Nos hicieron vestirnos uno por uno, aunque a Beto lo dejaron desnudo un rato más, como para humillarlo extra. Después nos separaron en distintos cuartos, atados otra vez. A mis hermanas las encerraron juntas en un dormitorio, a mi madre y a Beto en otro, y a mi abuela y a mí nos metieron en un tercero. Cuando quedamos solos, Marta me miró y dijo:
—Si esto termina así, la sacamos barata, Carlos. Todo por ese idiota de Beto.
Asentí, todavía con la cabeza en otro lado, avergonzado por lo que había pasado. Ella se dio cuenta y se acercó un poco, bajando la voz:
—Carlos, qué pedazo tenés, nene. —Me miró con una sonrisa torcida—. Te habrás dado cuenta de cómo lo disfruté, ¿no?
—S-sí, me pareció —balbuceé, sorprendido.

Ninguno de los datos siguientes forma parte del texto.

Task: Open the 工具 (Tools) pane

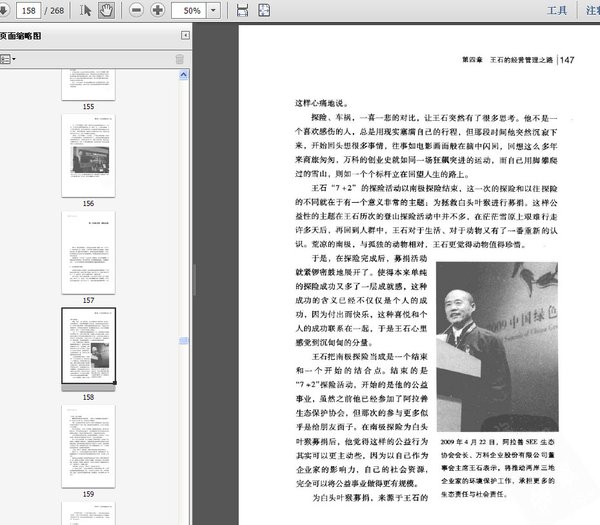Action: [558, 10]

—Y vos también gozaste con tu abuelita, ¿o me equivoco? —preguntó, con un tono que me dejó helado.
—La verdad que sí —admití, sintiendo cómo mi verga reaccionaba otra vez solo de pensarlo.
—Cuando todo esto pase, vas a dejarme gozar de esa poronga como se debe —dijo, y su voz tenía una mezcla de deseo y autoridad que no me esperaba—. No solo con la boca, eh. Quiero que me hagas gozar a mí también.
No supe qué responder. Mi abuela, esa vieja de 64 años, me estaba diciendo que quería cogerme. Antes de que pudiera procesarlo, agregó:
—Esto cambió todo, nene. Tu madre, tus hermanas, yo… todas te vemos distinto ahora. Como hombre. Y ese puto de Beto también va a querer más, ya vas a ver.
No dije nada, pero sus palabras se me clavaron en la cabeza. Esa noche, mientras intentaba dormir con las manos atadas, no podía sacarme de la mente lo que había pasado: el control que tuve sobre Beto, el dolor que le hice sentir, y ahora esto con mi abuela. Algo en mí había cambiado para siempre.